During the course of the interview he claimed that he had not yet decided whether to run for the presidency of Syria again. With consideration, he stated, “If I don’t have the will of the people behind me then I won’t run again.” Having the “will of the people” in any upcoming elections shouldn’t prove to be too much of a problem for Assad; he has killed much of the opposition. Syrian “democracy” is unfettered by a two-term limit like in the United States, so, theoretically, Bashar Assad, like his father Hafez Assad before him, could continue to rule Syria for generations. It is hard to imagine what else a man of his skill-set would do. Of course, he could always fall back on his degree as an ophthalmologist and open a practice.

More important to an enduring Assad rule than the popular vote amongst Syrians may be the less appealing alternatives to the Western powers of al-Qaida terrorists who would replace him. In the interview Assad opined, “It seems to me that the West is more confident in al-Qaida than me,” further noting that there the rebels consist of tens of thousands of al-Qaida terrorists from 80 countries receiving financial aid from Saudi Arabia and Qatar, as well as logistical aid from Turkey. He described this as the foreign involvement that has been sustaining the conflict. True, there has been foreign intervention on both sides: the Iranian Revolutionary Guards and Hizbullah fighting with Syria and various al-Qaida affiliated groups, most notably al-Nusra, joining the opposition.
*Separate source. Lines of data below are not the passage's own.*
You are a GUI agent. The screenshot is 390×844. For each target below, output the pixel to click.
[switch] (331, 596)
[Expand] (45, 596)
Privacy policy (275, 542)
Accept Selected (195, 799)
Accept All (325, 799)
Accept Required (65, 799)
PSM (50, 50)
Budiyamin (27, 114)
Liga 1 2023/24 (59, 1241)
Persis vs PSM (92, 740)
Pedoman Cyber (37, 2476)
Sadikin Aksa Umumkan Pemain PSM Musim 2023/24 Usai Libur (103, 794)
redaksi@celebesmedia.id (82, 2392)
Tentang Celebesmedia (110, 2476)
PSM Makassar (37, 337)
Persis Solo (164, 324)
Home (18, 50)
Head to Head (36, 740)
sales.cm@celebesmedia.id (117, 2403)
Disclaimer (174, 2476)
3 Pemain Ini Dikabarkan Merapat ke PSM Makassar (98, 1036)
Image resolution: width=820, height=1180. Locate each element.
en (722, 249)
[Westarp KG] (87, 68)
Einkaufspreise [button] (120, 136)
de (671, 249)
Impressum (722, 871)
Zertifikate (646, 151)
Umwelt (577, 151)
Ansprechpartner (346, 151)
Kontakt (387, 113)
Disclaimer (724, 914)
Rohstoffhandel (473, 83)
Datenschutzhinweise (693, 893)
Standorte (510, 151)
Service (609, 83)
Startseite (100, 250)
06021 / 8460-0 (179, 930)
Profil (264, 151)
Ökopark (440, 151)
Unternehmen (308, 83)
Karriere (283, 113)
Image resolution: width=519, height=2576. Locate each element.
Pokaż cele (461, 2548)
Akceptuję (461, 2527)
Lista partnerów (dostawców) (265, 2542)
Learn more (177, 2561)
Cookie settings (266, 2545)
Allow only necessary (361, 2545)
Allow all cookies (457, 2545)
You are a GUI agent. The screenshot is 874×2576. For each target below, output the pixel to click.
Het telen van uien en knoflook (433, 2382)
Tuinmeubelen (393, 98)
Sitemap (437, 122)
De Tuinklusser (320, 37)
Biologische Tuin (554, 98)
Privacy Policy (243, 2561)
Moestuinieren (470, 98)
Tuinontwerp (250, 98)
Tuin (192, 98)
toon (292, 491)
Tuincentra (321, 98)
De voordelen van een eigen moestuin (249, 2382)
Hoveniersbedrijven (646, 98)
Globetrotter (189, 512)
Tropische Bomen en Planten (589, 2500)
Though it appears the West would want to see Assad ousted and derivatively benefit from the weakening of Iranian and Russian influence in the region, there is no indication that the West is willing to pay the price of letting al-Qaida be the replacement. The fact that there is no pro-Western group to fill any political vacuum is probably Syria’s greatest insurance policy against Western intervention. As insurance policies go, Assad is clearly living in a “no-fault state.”